Geht man davon aus, so Dudenhöffer, dass die Verkaufskosten nur bei der Marke VW um 500 Euro je Fahrzeug steigen, so würde dies bei einem Verkaufsvolumen von 600.000 Fahrzeugen seiner Ansicht nach einen Gewinnrückgang von 300 Millionen Euro im VW-Konzern verursachen. "Dabei sind zusätzliche Gewinnrückgänge auf Grund gesunkener Verkaufszahlen noch nicht berücksichtigt", sagt Dudenhöffer. Ferner gelte dies nur für die Marke VW und den Markt Deutschland. Hinzu kämen die Konzernmarken Seat, Skoda und andere schwächere Länder. "Damit muss im VW-Konzern nur für den Markt Deutschland mit einem Gewinnrückgang von über 500 Millionen Euro im operativen Geschäft gerechnet werden", folgert Dudenhöffer.

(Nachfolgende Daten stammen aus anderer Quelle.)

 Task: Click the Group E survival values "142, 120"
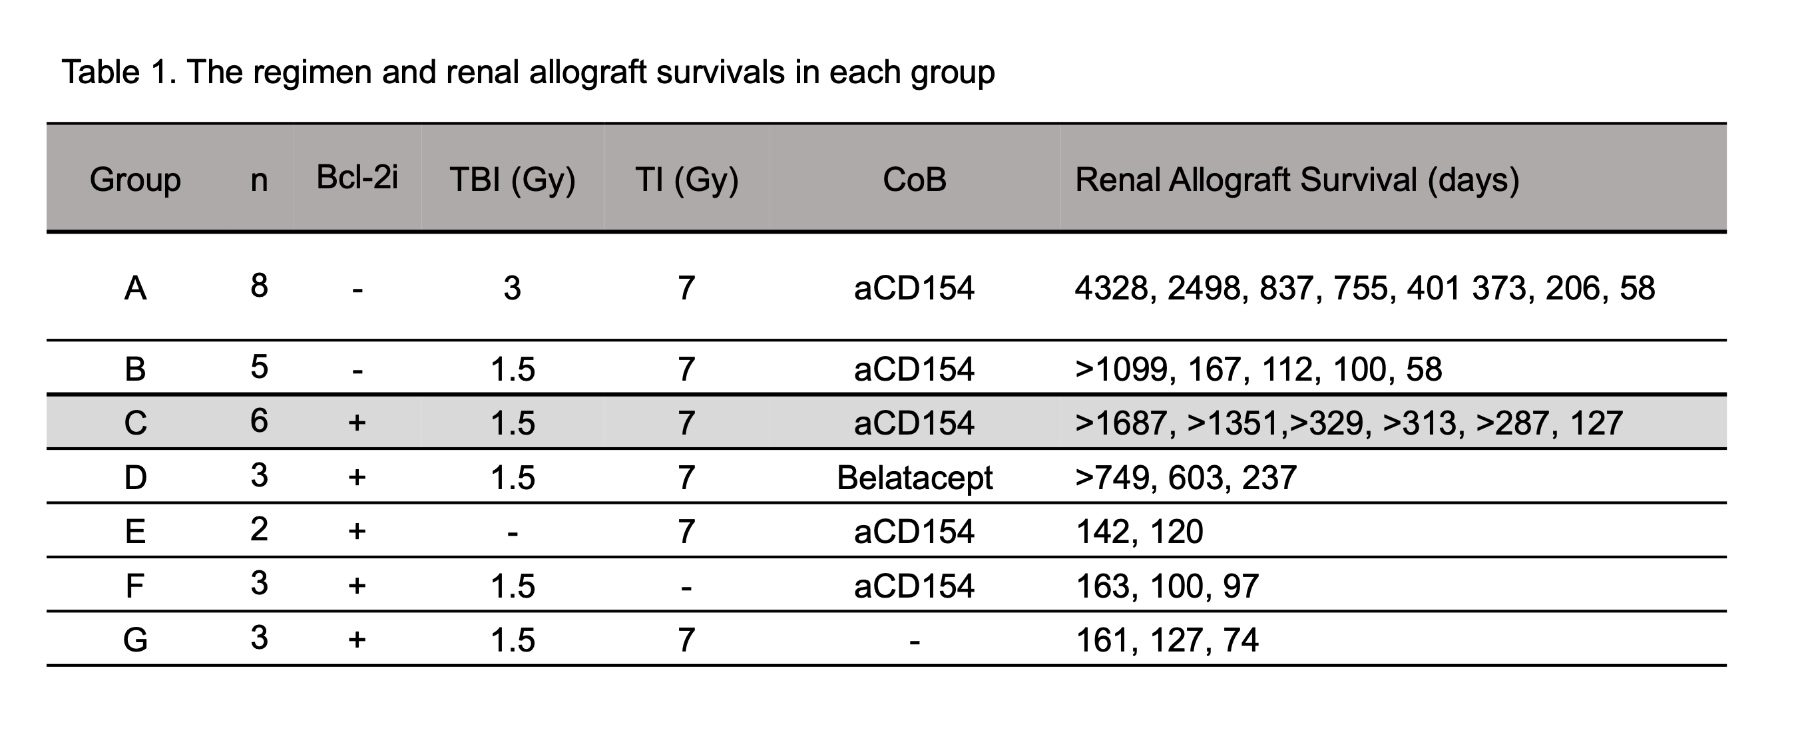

Volkswagen wollte dies nicht kommentieren.

Auch für die Zukunft des Wolfsburger Konzerns ist der Automobilexperte eher pessimistisch. Volkswagen werde auch 2003 bei anziehender Konjunktur geschwächt agieren. "Das Volumenmodell Golf ist in die Jahre gekommen. Der neue kommt nicht vor Ende 2003. Die Zeit bis dahin wird eine Durststrecke." Auch der Passat bekomme ein strengeres Wettbewerbsumfeld zu spüren. "Wenn man die Zeit und die Investitionen für das Luxusmodell Phaeton in neue Varianten des Golf gesteckt hätte, würde man bis 2004 besser dastehen", glaubt Dudenhöffer.

Noch schwieriger als bei VW stellt sich laut Dudenhöffer die Situation bei Opel dar. "Die Modelle Astra und Corsa tun sich schwer, der Omega läuft aus, und der neue Vectra muss sich erst bewähren." In den ersten Monaten verzeichnete Opel drastische Absatzeinbußen. Hinzu kommen die kostenintensive Sanierung des Traditionsherstellers und die nach wie vor nicht abgebauten Überkapazitäten. Dudenhöffer schätzt, dass der operative Verlust von Opel in diesem Jahr bei 600 bis 700 Millionen Euro liegen wird. Dieses Minus werde durch die Einrechnung der Opel Bank vermutlich auf unter 500 Millionen Euro gedrückt werden können. Besser sehe es bei Ford aus. Der Kölner Autobauer habe seit längerem seine Kapazitäten angepasst und durch seine Modellpolitik wichtige Schritte eingeleitet. Dudenhöffer: "Ford ist im Vergleich zu VW und Opel momentan in der besten Situation."